農園にて妻ジュゼッピーナとの暮らしを楽しみながら創作活動を続けてきたヴェルディですが、宰相カヴールの要請により、なぜか政界に進出することになります。(国会議員に当選)
ただ、ヴェルディは宰相カヴールへの尊敬だけで政界入りを果たしたので、実はそんなに政治には興味がありませんでした。
そんな中、ヴェルディを政界へ誘ったカヴールが死去。
完全にモチベーションを失ったヴェルディは大した功績を上げることなく任期を満了します。
ヴェルディ自体は「何やってんだ俺」と思ったでしょうが、サクッと政界入りできてしまうほど知名度・人気があったことは本当にすごいことです。
年 | 作品名 |
---|---|
1862年49歳 | 諸国民の賛歌、運命の力 |
1867年54歳 | ドン・カルロ |
1871年58歳 | アイーダ |
この時期に作り上げたオペラで特に注目したいのは58歳の時に作り上げた『アイーダ』。この作品はヴェルディの集大成といえる作品であり、現代においてもオペラの定番作品として知られています。
アイーダ作曲後のヴェルディは音楽活動の休止・再開を繰り返しながらの生活を続けます。
この時期には音楽家としての人生に対するこだわりが薄れており、「私はもともと農家である」と自虐ネタすら披露するようになっていました。
たとえ若い作曲家がワーグナーに陶酔するようになっても、あまり気にしなかったようです。
また、晩年のヴェルディは農園経営をメインとしながらも慈善活動も精力的に行こなっています。
75歳の時にはヴィッラノーヴァに慈善病院を開院。
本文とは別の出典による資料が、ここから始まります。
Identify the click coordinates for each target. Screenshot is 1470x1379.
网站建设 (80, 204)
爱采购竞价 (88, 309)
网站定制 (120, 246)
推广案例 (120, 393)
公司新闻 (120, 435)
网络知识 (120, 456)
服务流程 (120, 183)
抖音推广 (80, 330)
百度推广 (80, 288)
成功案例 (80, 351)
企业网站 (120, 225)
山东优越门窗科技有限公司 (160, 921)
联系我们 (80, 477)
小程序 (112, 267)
86歳の時には老人ホーム「音楽家のための憩いの家」を建造し、最後まで人の役に立つために尽力し続けました。
年 | 作品名 |
---|---|
1887年74歳 | オッテロ |
1893年80歳 | ファルスタッフ |
オペラの作曲家としては80歳の時に作曲した喜劇ファルスタッフを最後に引退。
1897年には妻ジュゼッピーナが死去し、更に4年後の1901年1月27日。ヴェルディは脳卒中によってこの世を去りました。
1度目の結婚はすぐに妻との別れが訪れましたが、ジュゼッピーナとの生活はヴェルディが亡くなる4年前まで続いたため、ヴェルディにとっては幸せな人生だったといえるのではないでしょうか。
ブルックナー(1824〜1896)

「ヨーゼフ・アントン・ブルックナー」は後期ロマン派の時代に活躍したオーストリアの作曲家です。交響曲の大御所としてドイツ圏を中心に絶大な人気を誇ります。
ブルックナーはワーグナーに強い影響を受けたワグネリアンとして知られていますが、作風自体はベートーヴェンやシューベルトの影響が強く、割と保守的です。
この時代の作曲家としては珍しくオペラに携わっておらず、文学と音楽を交えた標題音楽とも距離を置いたスタイルをとっていたことも、保守的な性格を連想させます。
ただ、難解なうえに長い演奏時間を要する作品ばかりであるため、超玄人好みの作曲家であるといえます。
代表曲は「交響曲 第9番」「交響曲 第8番」など。
カトリック教徒であったことから宗教曲も多岐に渡って残されており『ミサ・ソレムニス変ロ長調』『テ・デウム』といった大規模ミサ曲も代表曲として今尚親しまれています。
ブルックナーが生きた時代はワーグナーやブラームスが活躍した後期ロマン派の時代です。
1824年9月4日にオーストリアのアンスフェルデンという村で生まれたブルックナーは幼少期から類まれな才能の片りんを見せ、10歳になる頃には教会のオルガニストとして活躍するほどの実力を身に着けます。
その後、ヘルシングという村のオルガニスト「ヨハン・バプティスト・ヴァイス」に師事し、本格的な音楽教育を受けました。
ただ、この頃のブルックナーは郊外の村の演奏家に過ぎず、ウィーンやパリといった大都市で活躍する音楽家とは程遠い存在であったとされています。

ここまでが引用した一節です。